Work order:
Could you retype every record below exactly as it appears?

Exercise data:
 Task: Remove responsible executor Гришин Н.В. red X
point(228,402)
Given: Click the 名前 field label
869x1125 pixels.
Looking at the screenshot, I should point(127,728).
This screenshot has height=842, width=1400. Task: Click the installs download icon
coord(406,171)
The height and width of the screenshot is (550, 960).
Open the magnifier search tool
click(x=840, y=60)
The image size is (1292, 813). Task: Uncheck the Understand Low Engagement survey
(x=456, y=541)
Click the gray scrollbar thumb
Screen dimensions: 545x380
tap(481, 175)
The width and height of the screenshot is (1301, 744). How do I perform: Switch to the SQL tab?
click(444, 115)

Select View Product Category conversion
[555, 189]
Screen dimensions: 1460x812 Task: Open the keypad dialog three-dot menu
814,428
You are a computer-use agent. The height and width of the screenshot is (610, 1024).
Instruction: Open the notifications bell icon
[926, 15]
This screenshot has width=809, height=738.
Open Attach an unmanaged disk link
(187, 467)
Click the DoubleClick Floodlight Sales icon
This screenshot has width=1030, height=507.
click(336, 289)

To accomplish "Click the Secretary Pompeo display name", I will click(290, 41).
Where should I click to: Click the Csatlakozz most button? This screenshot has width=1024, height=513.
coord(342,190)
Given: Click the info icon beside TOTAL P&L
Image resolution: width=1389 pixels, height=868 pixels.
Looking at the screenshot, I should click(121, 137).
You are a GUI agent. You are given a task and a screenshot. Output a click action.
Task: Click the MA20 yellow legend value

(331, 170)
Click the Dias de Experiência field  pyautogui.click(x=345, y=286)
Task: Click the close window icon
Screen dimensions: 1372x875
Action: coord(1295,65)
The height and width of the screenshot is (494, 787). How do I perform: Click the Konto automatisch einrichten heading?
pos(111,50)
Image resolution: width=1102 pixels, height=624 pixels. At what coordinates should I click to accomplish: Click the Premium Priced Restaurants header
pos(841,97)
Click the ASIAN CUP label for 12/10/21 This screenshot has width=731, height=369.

Exercise output:
 Task: Remove responsible executor Гришин Н.В. red X
point(228,402)
Given: Click the 名前 field label
869x1125 pixels.
Looking at the screenshot, I should point(127,728).
This screenshot has height=842, width=1400. Task: Click the installs download icon
coord(406,171)
The height and width of the screenshot is (550, 960).
Open the magnifier search tool
click(x=840, y=60)
The image size is (1292, 813). Task: Uncheck the Understand Low Engagement survey
(x=456, y=541)
Click the gray scrollbar thumb
Screen dimensions: 545x380
tap(481, 175)
The width and height of the screenshot is (1301, 744). How do I perform: Switch to the SQL tab?
click(444, 115)

Select View Product Category conversion
[555, 189]
Screen dimensions: 1460x812 Task: Open the keypad dialog three-dot menu
814,428
You are a computer-use agent. The height and width of the screenshot is (610, 1024).
Instruction: Open the notifications bell icon
[926, 15]
This screenshot has width=809, height=738.
Open Attach an unmanaged disk link
(187, 467)
Click the DoubleClick Floodlight Sales icon
This screenshot has width=1030, height=507.
click(336, 289)

To accomplish "Click the Secretary Pompeo display name", I will click(290, 41).
Where should I click to: Click the Csatlakozz most button? This screenshot has width=1024, height=513.
coord(342,190)
Given: Click the info icon beside TOTAL P&L
Image resolution: width=1389 pixels, height=868 pixels.
Looking at the screenshot, I should click(121, 137).
You are a GUI agent. You are given a task and a screenshot. Output a click action.
Task: Click the MA20 yellow legend value

(331, 170)
Click the Dias de Experiência field  pyautogui.click(x=345, y=286)
Task: Click the close window icon
Screen dimensions: 1372x875
Action: coord(1295,65)
The height and width of the screenshot is (494, 787). How do I perform: Click the Konto automatisch einrichten heading?
pos(111,50)
Image resolution: width=1102 pixels, height=624 pixels. At what coordinates should I click to accomplish: Click the Premium Priced Restaurants header
pos(841,97)
Click the ASIAN CUP label for 12/10/21 This screenshot has width=731, height=369.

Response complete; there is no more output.